» **Required action**
Collect each line of the records containing the string "Open".

Segment Start: Input material

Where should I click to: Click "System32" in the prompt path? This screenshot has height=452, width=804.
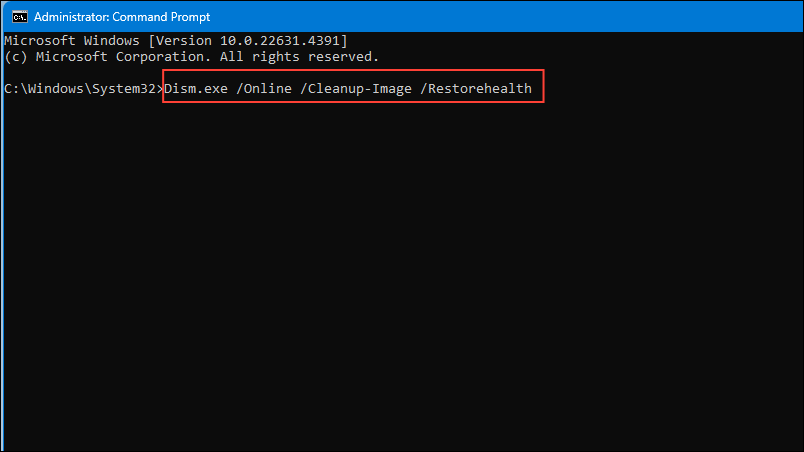[124, 89]
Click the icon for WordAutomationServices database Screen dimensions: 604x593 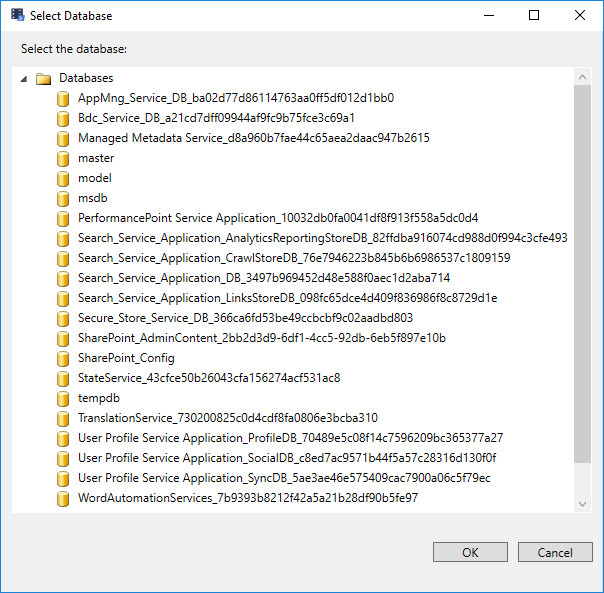pos(63,498)
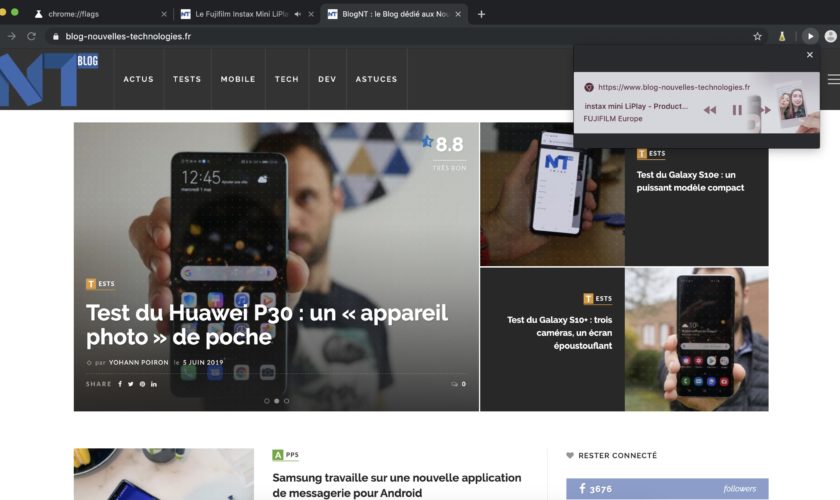Share the Huawei article on Pinterest
The image size is (840, 500).
pyautogui.click(x=142, y=384)
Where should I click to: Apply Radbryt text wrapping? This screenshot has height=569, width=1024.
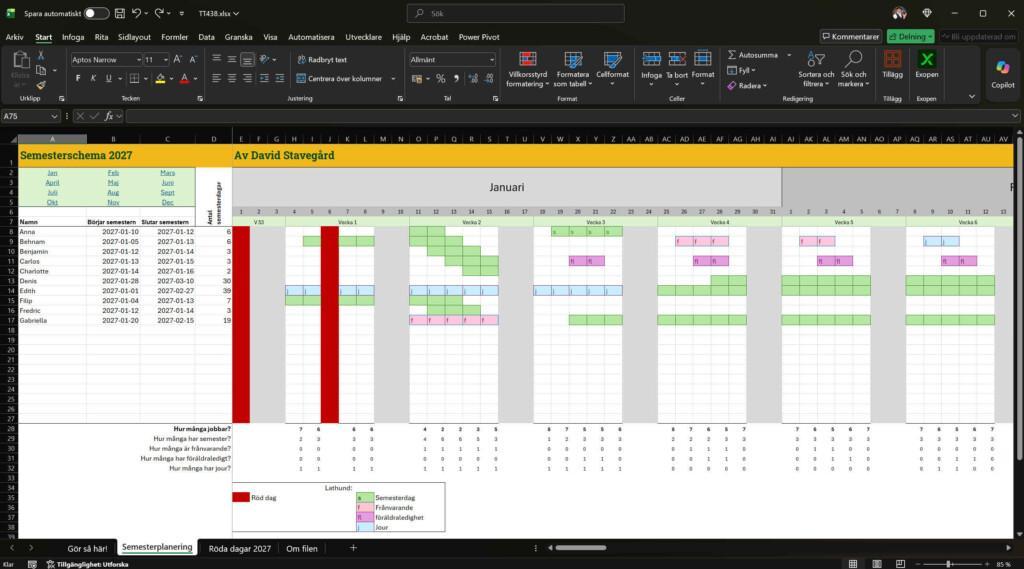click(322, 59)
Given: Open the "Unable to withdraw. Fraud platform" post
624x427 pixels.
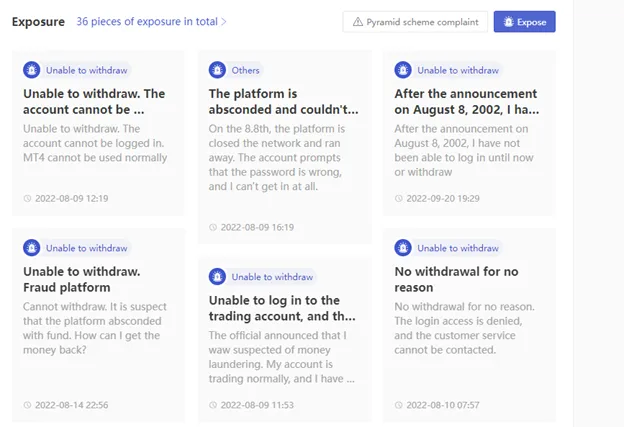Looking at the screenshot, I should 82,279.
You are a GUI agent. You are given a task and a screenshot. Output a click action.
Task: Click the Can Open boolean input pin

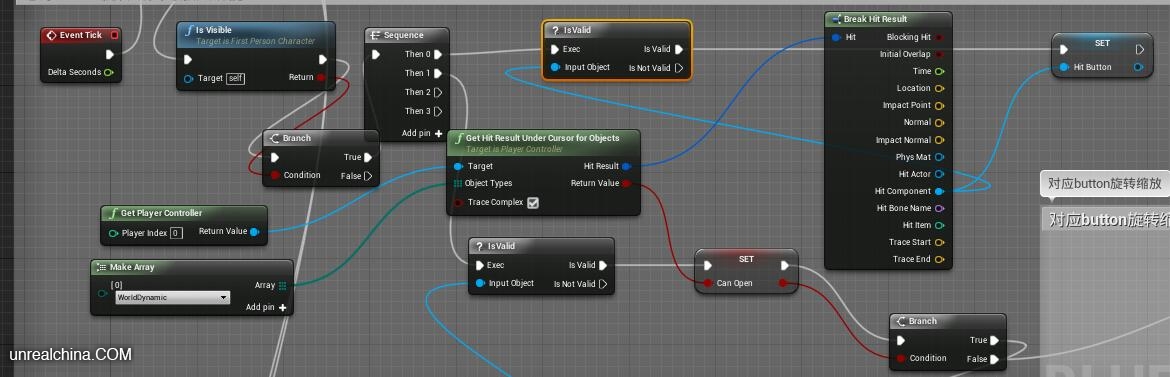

Segment End: Input material

» **Solution to this exercise**
Given: Open the "Unable to withdraw. Fraud platform" post
Task: Click the Can Open boolean input pin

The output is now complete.